All of lore.kernel.org
 help / color / mirror / Atom feed
* RFC: TTM
@ 2009-11-05 15:48 Jerome Glisse
  2009-11-07 20:36 ` Thomas Hellström
  0 siblings, 1 reply; 2+ messages in thread
From: Jerome Glisse @ 2009-11-05 15:48 UTC (permalink / raw)
  To: dri-devel, linux-kernel; +Cc: thomas, bskeggs, Dave Airlie

Hi,

I would like to do some modification for 2.6.33, so i figure it's good
time to talk about them. I have 2 aims :
1) add flexibility to bo placement
2) simplify bo move code
3) avoid sub optimal move scenario
4) Allow support of GPU with unmappable memory

1) i think the core idea is to take memory placement table as
an argument rather than having one static table. Here are the API
change (code change is pretty straight forward):

        int ttm_buffer_object_validate(struct ttm_buffer_object *bo,
                                       uint32_t proposed_placement,
                                       uint32_t *mem_type_prio,
                                       uint32_t num_mem_type_prio,
                                       bool interruptible, bool no_wait)

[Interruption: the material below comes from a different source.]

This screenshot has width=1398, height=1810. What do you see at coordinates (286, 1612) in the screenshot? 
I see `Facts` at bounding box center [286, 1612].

        int ttm_bo_move_buffer(struct ttm_buffer_object *bo,
			       uint32_t proposed_placement,
                               uint32_t *mem_type_prio,
                               uint32_t num_mem_type_prio,
	                       bool interruptible, bool no_wait);
        
        int ttm_bo_mem_space(struct ttm_buffer_object *bo,
                             uint32_t proposed_placement,
                             struct ttm_mem_reg *mem,
                             uint32_t *mem_type_prio,
                             uint32_t num_mem_type_prio,
                             bool interruptible, bool no_wait);

Drive conversion in first pass could be as easy as supplying the current
fixed table. Then driver can take advantage of this feature. For
instance a big texture can have such priority tables: [vram, gart],
while a small texture or a temporary one or vertex buffer could have
[gart, vram].


2 & 3 can be achieve by the following change
      New driver callback :
          - bo_move
          - mem_copy
      Remove the old move callback
All core ttm replace call to ttm_bo_move_buffer by a driver callback to
bo_move. Driver bo_move callback should then call ttm_bo_move_buffer
several time until achieving the wanted result. Example of a bo_move
callback :
int radeon_bo_move(struct ttm_buffer_object *bo,
                   uint32_t proposed_placement,
                   uint32_t *mem_type_prio,
                   uint32_t num_mem_type_prio,
                   bool interruptible, bool no_wait)
{
	int ret;

	if (new|old.type == VRAM && new|old.type == SYSTEM) {
	        ret = ttm_bo_move_buffer(bo, GTT, ...)
        }
	ret = ttm_bo_move_buffer(bo, proposed_placement, ...)
}

The mem_copy is just their to copy data btw 2 valid gpu address.
This change would simplify quite a bit the driver code while not
needing much change to ttm :
        -ttm_bo_handle_move_mem need to call mem_copy and 
         ttm_bo_move_accel_cleanup
	-evict path need to be adapted to use the driver callback
         bo_move
	-s/ttm_bo_move/driver->bo_move

Beside simplifying driver code it allows to kill unoptimal pattern.
For instance nowadays on radeon when we get move a BO from VRAM to
system here is what happen (evil AGP case) :
	-ttm_bo_handle_move_mem allocate ttm for system, cached
         memory
	        -radeon move callback changes the memory to uncached
	         allocate tmp mem block in GTT to do the copy cleanup
                 its mess

New scheme:
	-call radeon move_bo
		-call ttm_bo_handle_move_mem VRAM->GTT which allocate
                 uncached memory for ttm and thus can use pool allocator
		 also ttm_bo_handle_move_mem now do the cleanup
                -call ttm_bo_handle_move_mem GTT->SYSTEM call
                 ttm_bo_move_ttm and then ttm_bo_handle_move_mem
Less code in the driver and not that much more in the ttm, also if we
ever have to support a gpu with bigger move dependency chain it would
be a lot easier with this scheme. For instance a GPU with VRAM0, VRAM1
and GTT where VRAM1 can only communicate with VRAM0, and VRAM0 can
communicate with VRAM1 & GTT.


4) haven't looked much at the code for this one thus my solution might
not be doable. TTM would have man->io_size != man->size. TTM would
evict|move buffer to a somewhere CPU can access if userspace calls mmap
or read/write on the buffer. TTM would also need a new flag to force
placement in visible area for some buffer (like scanout). Driver would
be responsible to pass some kind of hint to ttm to only place buffer
with unfrequent CPU access into the unvisible area.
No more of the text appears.